*** EXTRACTED INFORMATION ***

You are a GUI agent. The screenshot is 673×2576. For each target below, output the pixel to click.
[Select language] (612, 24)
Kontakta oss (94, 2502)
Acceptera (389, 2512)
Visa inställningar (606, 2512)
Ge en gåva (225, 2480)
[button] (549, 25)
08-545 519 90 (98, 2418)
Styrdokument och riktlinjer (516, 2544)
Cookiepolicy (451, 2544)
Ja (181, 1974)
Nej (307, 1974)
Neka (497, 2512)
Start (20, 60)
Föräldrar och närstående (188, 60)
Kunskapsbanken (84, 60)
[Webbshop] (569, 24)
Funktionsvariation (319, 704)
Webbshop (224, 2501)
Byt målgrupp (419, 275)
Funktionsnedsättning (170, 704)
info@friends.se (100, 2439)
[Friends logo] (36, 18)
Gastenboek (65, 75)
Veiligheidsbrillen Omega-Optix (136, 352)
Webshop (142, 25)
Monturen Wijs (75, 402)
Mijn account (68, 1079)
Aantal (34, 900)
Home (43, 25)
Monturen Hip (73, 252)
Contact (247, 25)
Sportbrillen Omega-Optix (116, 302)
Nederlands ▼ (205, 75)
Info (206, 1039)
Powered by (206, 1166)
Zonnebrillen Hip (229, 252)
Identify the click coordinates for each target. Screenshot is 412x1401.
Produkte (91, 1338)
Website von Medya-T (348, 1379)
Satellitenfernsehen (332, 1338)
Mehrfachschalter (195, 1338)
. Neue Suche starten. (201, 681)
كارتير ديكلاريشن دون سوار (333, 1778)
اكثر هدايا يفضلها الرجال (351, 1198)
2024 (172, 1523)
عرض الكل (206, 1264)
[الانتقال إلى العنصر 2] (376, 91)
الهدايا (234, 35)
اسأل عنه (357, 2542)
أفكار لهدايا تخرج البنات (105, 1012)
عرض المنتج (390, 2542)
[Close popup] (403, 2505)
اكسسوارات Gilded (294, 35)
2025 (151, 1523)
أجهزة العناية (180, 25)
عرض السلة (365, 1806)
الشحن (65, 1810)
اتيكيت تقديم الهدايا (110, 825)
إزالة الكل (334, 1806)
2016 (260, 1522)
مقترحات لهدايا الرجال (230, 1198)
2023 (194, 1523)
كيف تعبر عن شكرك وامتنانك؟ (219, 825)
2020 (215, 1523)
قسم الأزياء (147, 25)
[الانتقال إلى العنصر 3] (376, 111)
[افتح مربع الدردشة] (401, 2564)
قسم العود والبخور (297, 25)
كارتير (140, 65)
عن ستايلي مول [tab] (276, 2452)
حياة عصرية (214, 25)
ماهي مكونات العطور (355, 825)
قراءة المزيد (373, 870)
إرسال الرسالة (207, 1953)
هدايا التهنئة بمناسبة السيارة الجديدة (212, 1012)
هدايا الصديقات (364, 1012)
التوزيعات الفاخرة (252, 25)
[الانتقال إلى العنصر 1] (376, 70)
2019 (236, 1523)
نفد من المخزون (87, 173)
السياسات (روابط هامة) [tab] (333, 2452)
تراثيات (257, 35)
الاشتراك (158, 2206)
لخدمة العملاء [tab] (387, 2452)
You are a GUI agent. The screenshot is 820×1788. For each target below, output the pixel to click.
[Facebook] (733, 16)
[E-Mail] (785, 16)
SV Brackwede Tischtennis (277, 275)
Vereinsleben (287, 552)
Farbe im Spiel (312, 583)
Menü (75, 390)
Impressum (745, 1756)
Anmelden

*** End of EXTRACTED INFORMATION ***

§ **WORK REQUEST**: Your job is to copy all the records exactly.

§ **FINISHED TASK**:
You are a GUI agent. The screenshot is 673×2576. For each target below, output the pixel to click.
[Select language] (612, 24)
Kontakta oss (94, 2502)
Acceptera (389, 2512)
Visa inställningar (606, 2512)
Ge en gåva (225, 2480)
[button] (549, 25)
08-545 519 90 (98, 2418)
Styrdokument och riktlinjer (516, 2544)
Cookiepolicy (451, 2544)
Ja (181, 1974)
Nej (307, 1974)
Neka (497, 2512)
Start (20, 60)
Föräldrar och närstående (188, 60)
Kunskapsbanken (84, 60)
[Webbshop] (569, 24)
Funktionsvariation (319, 704)
Webbshop (224, 2501)
Byt målgrupp (419, 275)
Funktionsnedsättning (170, 704)
info@friends.se (100, 2439)
[Friends logo] (36, 18)
Gastenboek (65, 75)
Veiligheidsbrillen Omega-Optix (136, 352)
Webshop (142, 25)
Monturen Wijs (75, 402)
Mijn account (68, 1079)
Aantal (34, 900)
Home (43, 25)
Monturen Hip (73, 252)
Contact (247, 25)
Sportbrillen Omega-Optix (116, 302)
Nederlands ▼ (205, 75)
Info (206, 1039)
Powered by (206, 1166)
Zonnebrillen Hip (229, 252)
Identify the click coordinates for each target. Screenshot is 412x1401.
Produkte (91, 1338)
Website von Medya-T (348, 1379)
Satellitenfernsehen (332, 1338)
Mehrfachschalter (195, 1338)
. Neue Suche starten. (201, 681)
كارتير ديكلاريشن دون سوار (333, 1778)
اكثر هدايا يفضلها الرجال (351, 1198)
2024 (172, 1523)
عرض الكل (206, 1264)
[الانتقال إلى العنصر 2] (376, 91)
الهدايا (234, 35)
اسأل عنه (357, 2542)
أفكار لهدايا تخرج البنات (105, 1012)
عرض المنتج (390, 2542)
[Close popup] (403, 2505)
اكسسوارات Gilded (294, 35)
2025 (151, 1523)
أجهزة العناية (180, 25)
عرض السلة (365, 1806)
الشحن (65, 1810)
اتيكيت تقديم الهدايا (110, 825)
إزالة الكل (334, 1806)
2016 (260, 1522)
مقترحات لهدايا الرجال (230, 1198)
2023 (194, 1523)
كيف تعبر عن شكرك وامتنانك؟ (219, 825)
2020 (215, 1523)
قسم الأزياء (147, 25)
[الانتقال إلى العنصر 3] (376, 111)
[افتح مربع الدردشة] (401, 2564)
قسم العود والبخور (297, 25)
كارتير (140, 65)
عن ستايلي مول [tab] (276, 2452)
حياة عصرية (214, 25)
ماهي مكونات العطور (355, 825)
قراءة المزيد (373, 870)
إرسال الرسالة (207, 1953)
هدايا التهنئة بمناسبة السيارة الجديدة (212, 1012)
هدايا الصديقات (364, 1012)
التوزيعات الفاخرة (252, 25)
[الانتقال إلى العنصر 1] (376, 70)
2019 (236, 1523)
نفد من المخزون (87, 173)
السياسات (روابط هامة) [tab] (333, 2452)
تراثيات (257, 35)
الاشتراك (158, 2206)
لخدمة العملاء [tab] (387, 2452)
You are a GUI agent. The screenshot is 820×1788. For each target below, output the pixel to click.
[Facebook] (733, 16)
[E-Mail] (785, 16)
SV Brackwede Tischtennis (277, 275)
Vereinsleben (287, 552)
Farbe im Spiel (312, 583)
Menü (75, 390)
Impressum (745, 1756)
Anmelden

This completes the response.